Wow, that was easy. Now to the next line, poll. According to man 2 poll it waits for an event on a file descriptor, like "data to be read". The file descriptor is the first argument, 12. What's this? Let's assume the process ID we are tracing is 7179. Then we can find out its file descriptors like this:
/proc/7179/fd # ll total 0 lr-x------ 1 root root 64 Apr 19 08:02 0 -> /dev/null lrwx------ 1 root root 64 Apr 19 08:02 1 -> socket:[156171] l-wx------ 1 root root 64 Apr 19 08:02 2 -> /var/log/apache2/error_log lr-x------ 1 root root 64 Apr 19 08:02 4 -> pipe:[156208] l-wx------ 1 root root 64 Apr 19 08:02 5 -> pipe:[156208] l-wx------ 1 root root 64 Apr 19 08:02 6 -> /var/log/apache2/access_log lrwx------ 1 root root 64 Apr 19 08:02 7 -> anon_inode:[eventpoll] lrwx------ 1 root root 64 Apr 19 08:02 12 -> socket:[155097]
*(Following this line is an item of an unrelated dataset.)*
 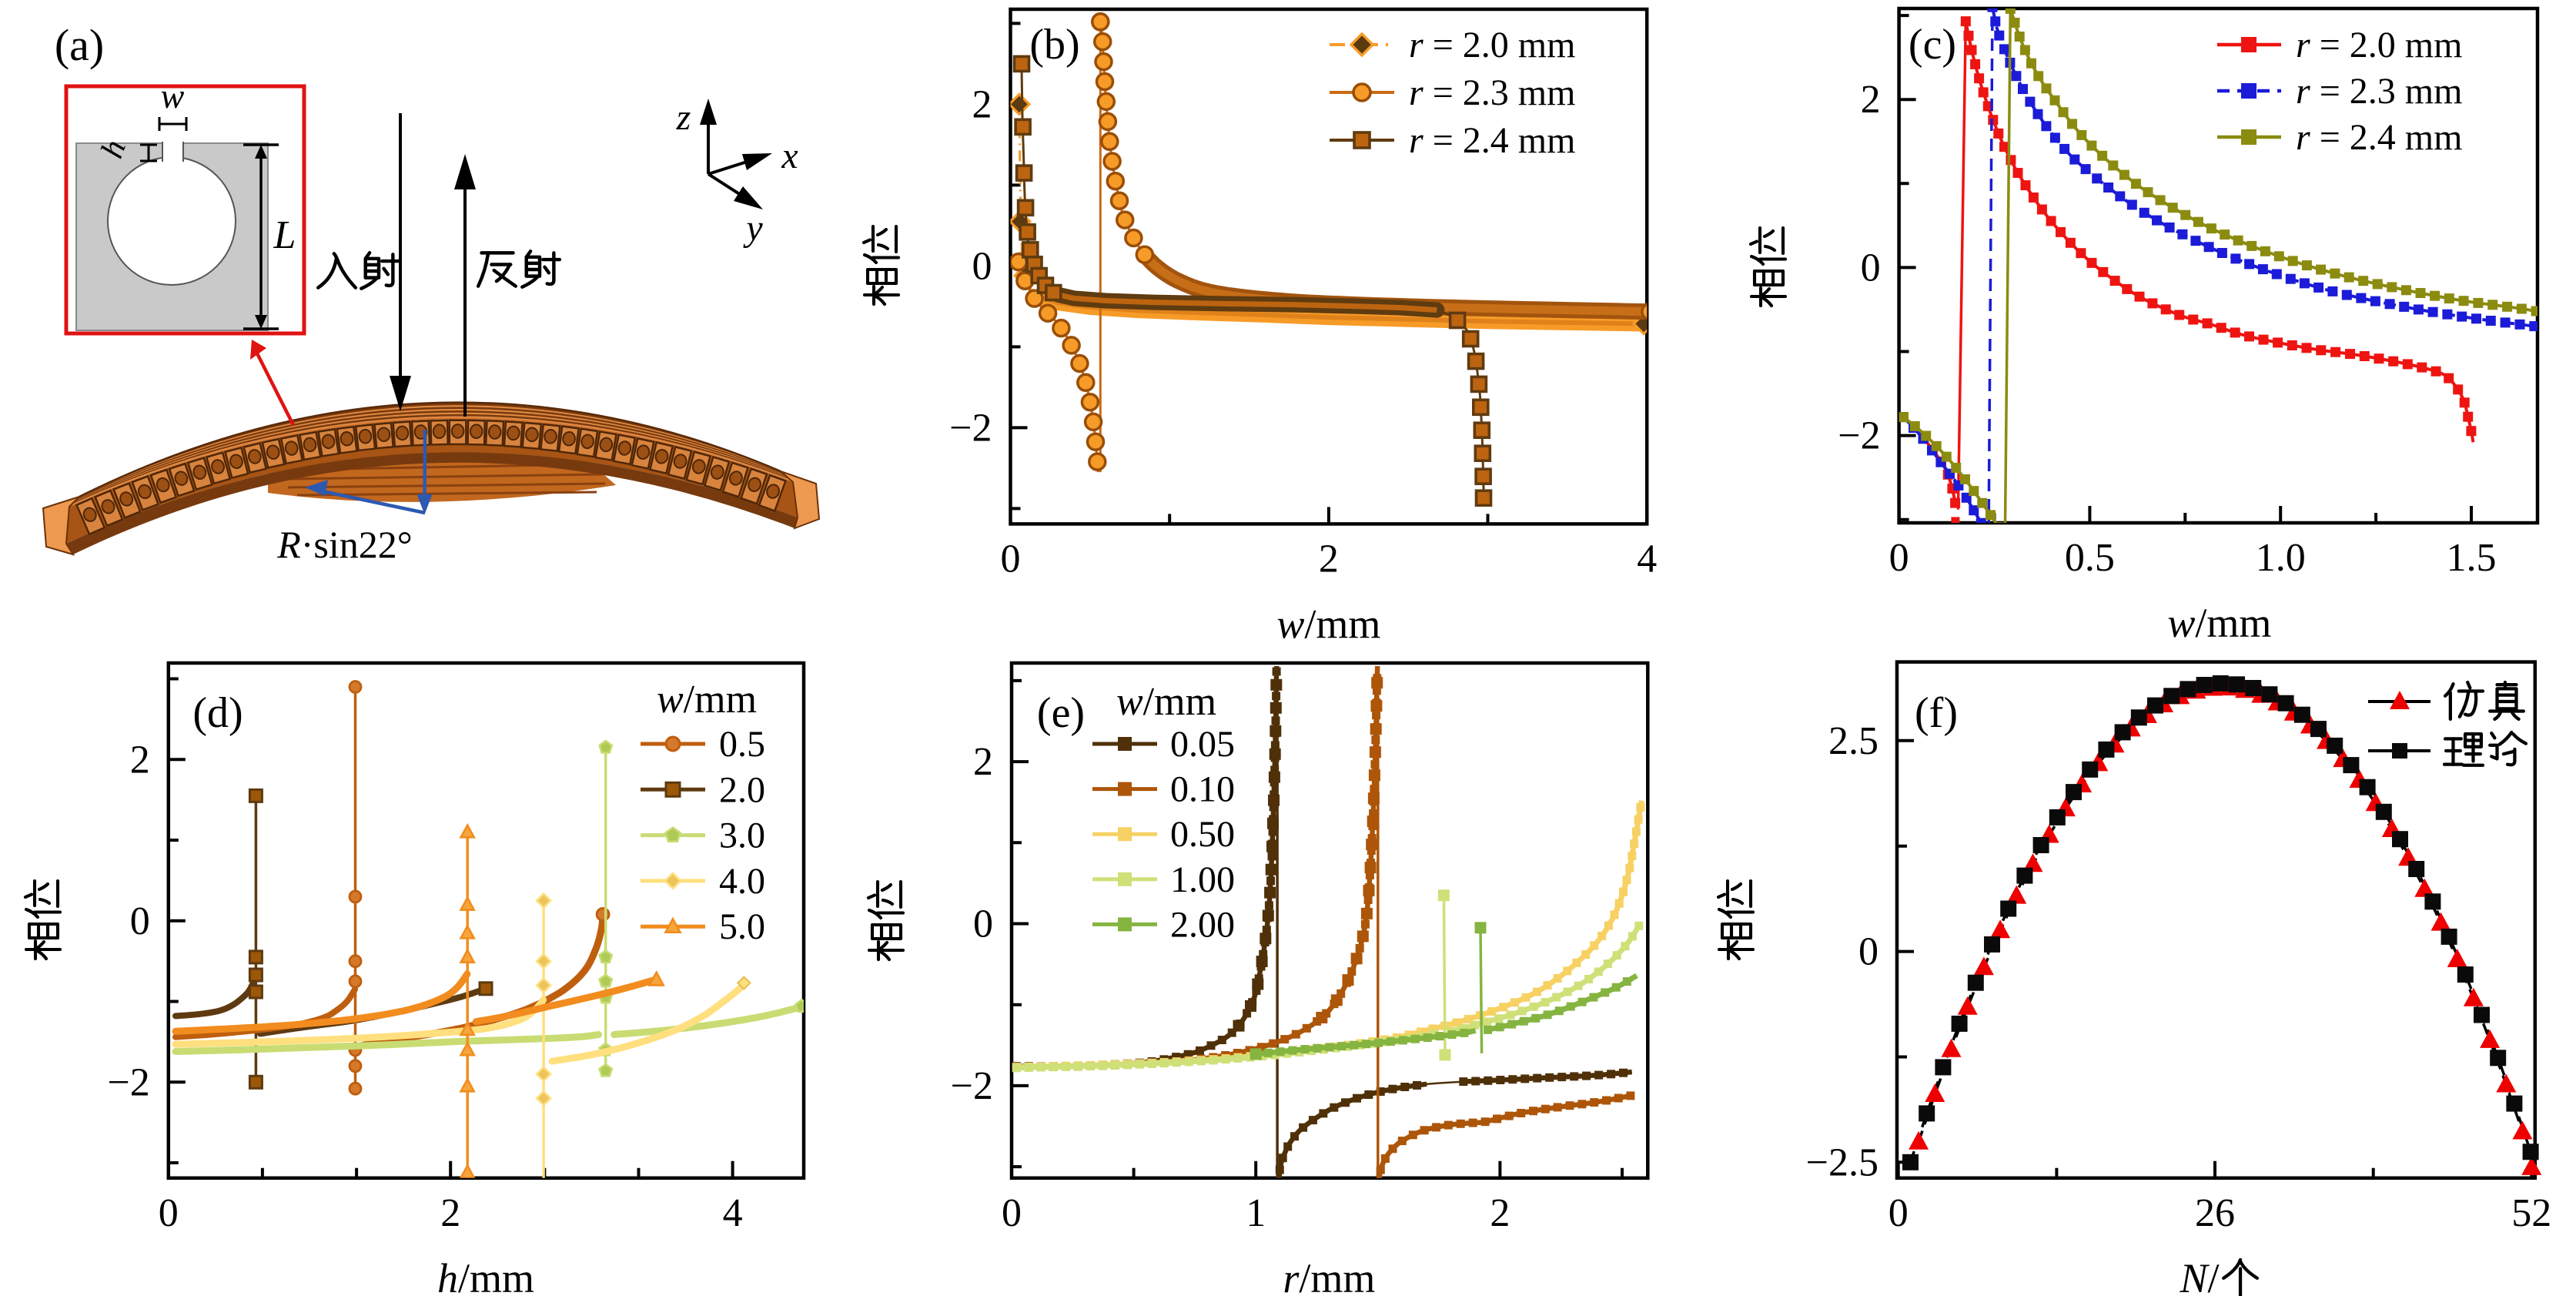 What do you see at coordinates (1054, 45) in the screenshot?
I see `svg-text: (b)` at bounding box center [1054, 45].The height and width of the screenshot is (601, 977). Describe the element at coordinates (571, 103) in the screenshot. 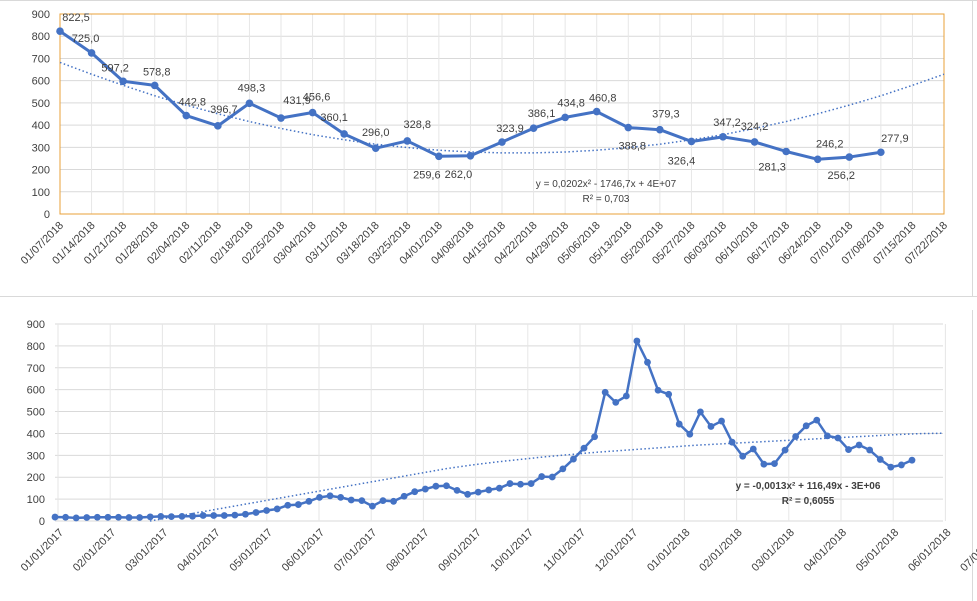

I see `data-label: 434,8` at that location.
Ok, to find out what socket:[155097] is we use the command
- lsof | grep 155097
httpd2-pr 7158 root 3u IPv4 155097 0t0 TCP *:http (LISTEN) httpd2-pr 7179 wwwrun 3u IPv4 155097 0t0 TCP *:http (LISTEN)
So this is a socket listening to the http port.
Search for a syscall
With strace, you can search for a special syscall. For example,
strace -e open command
will show you all files that have been touched (opened) by command. This can be used e.g. to find out where configuration changes are stored.
Performance analysis
With strace, you can find out the biggest time-consuming syscalls during a program run:
strace -c ls -R Entries Repository Root % time seconds usecs/call calls errors syscall ------ ----------- ----------- --------- --------- ---------------- 67.09 0.412153 14 29664 getdents64 27.70 0.170168 11 14849 14 open 4.24 0.026043 0 123740 write 0.72 0.004443 0 14837 close 0.20 0.001204 0 14836 fstat 0.05 0.000285 285 1 execve 0.00 0.000000 0 12 read 0.00 0.000000 0 4 3 stat 0.00 0.000000 0 33 mmap 0.00 0.000000 0 18 mprotect 0.00 0.000000 0 4 munmap 0.00 0.000000 0 12 brk 0.00 0.000000 0 2 rt_sigaction 0.00 0.000000 0 1 rt_sigprocmask 0.00 0.000000 0 2 ioctl 0.00 0.000000 0 1 1 access 0.00 0.000000 0 3 mremap 0.00 0.000000 0 1 fcntl 0.00 0.000000 0 1 getrlimit 0.00 0.000000 0 1 statfs 0.00 0.000000 0 1 arch_prctl 0.00 0.000000 0 3 1 futex 0.00 0.000000 0 1 set_tid_address 0.00 0.000000 0 8 fadvise64 0.00 0.000000 0 1 set_robust_list ------ ----------- ----------- --------- --------- ---------------- 100.00 0.614296 198036 19 total
Now you go
man 2 getdents64
to find out what that syscall is about.